Nel dibattito sul cambiamento climatico, Lei ha spesso sottolineato l’esistenza di “punti di rottura” o, addirittura, di non ritorno. Può spiegarci in che cosa consistono?

Esistono alcune componenti nel sistema Terra che sono “bi-modali”: in altre parole, esistono o non esistono.

Nel corso del tempo, ci sono stati periodi in cui in Groenlandia c'era il ghiaccio e altri in cui non c’era. Gli elementi che, in determinate condizioni climatiche, concorrono al passaggio da un periodo all'altro, da uno stadio all'altro, vengono chiamati “di rottura”. Sono punti di non ritorno.

Sono stati identificati diversi elementi di rottura ed è stato notato che il superamento di alcuni di questi punti critici può portare a un'esarcebazione del processo di riscaldamento globale.
 

Ci fornisce un esempio di elemento di rottura che state osservando?

Un esempio è la Calotta Artica. Il suo ghiaccio fa sì che la maggior parte dell'energia termica del Sole che raggiunge la Terra venga riflessa e, quindi, non possa portare ad un aumento della temperatura terrestre.

Quando, al contrario, il ghiaccio sparisce, il calore del Sole penetra nelle acque dell'oceano, dove rimane e così può riscaldare la Terra.
===============
### Obiettivo
Riscrivi il testo sui punti di rottura climatici partendo dalle parole "Sono stati identificati" e fermandoti dopo "che state osservando?", sostituendo "riscaldamento globale" con "cambiamento climatico".

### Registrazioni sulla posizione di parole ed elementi
===============
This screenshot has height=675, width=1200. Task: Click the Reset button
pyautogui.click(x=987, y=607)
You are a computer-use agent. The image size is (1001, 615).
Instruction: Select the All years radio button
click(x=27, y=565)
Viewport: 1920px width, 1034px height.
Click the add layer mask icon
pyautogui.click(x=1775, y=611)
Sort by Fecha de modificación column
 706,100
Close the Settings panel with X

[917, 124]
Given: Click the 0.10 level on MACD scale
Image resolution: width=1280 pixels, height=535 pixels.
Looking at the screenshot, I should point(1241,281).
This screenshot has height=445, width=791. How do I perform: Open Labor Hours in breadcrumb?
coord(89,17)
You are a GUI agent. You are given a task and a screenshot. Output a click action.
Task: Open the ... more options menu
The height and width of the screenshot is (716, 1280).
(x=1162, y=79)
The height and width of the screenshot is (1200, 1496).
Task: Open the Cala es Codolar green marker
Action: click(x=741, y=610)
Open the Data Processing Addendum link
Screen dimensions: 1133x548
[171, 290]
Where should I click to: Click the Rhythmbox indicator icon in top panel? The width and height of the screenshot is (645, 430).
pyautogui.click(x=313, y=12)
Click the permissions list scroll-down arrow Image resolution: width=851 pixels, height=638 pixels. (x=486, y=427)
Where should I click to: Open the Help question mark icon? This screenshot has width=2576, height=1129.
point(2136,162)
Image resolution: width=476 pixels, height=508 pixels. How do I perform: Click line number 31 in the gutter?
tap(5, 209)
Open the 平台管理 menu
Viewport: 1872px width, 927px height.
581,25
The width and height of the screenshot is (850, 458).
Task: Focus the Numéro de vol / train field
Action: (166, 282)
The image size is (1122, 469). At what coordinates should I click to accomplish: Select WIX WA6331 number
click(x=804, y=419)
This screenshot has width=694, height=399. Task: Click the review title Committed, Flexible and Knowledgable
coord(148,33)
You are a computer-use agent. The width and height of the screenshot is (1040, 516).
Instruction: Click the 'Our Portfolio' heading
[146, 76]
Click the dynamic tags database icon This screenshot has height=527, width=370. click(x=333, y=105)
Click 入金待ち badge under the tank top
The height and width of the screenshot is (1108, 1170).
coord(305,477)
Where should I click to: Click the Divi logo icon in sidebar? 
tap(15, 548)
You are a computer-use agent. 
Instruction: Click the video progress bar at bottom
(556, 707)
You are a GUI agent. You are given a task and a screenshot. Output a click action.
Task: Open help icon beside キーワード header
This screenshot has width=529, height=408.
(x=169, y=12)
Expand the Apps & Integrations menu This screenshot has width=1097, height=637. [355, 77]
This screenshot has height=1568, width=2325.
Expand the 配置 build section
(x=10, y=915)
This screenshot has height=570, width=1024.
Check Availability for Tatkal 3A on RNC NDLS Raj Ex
===============
### Risposta
Sono stati identificati diversi elementi di rottura ed è stato notato che il superamento di alcuni di questi punti critici può portare a un'esarcebazione del processo di cambiamento climatico.
 

Ci fornisce un esempio di elemento di rottura che state osservando?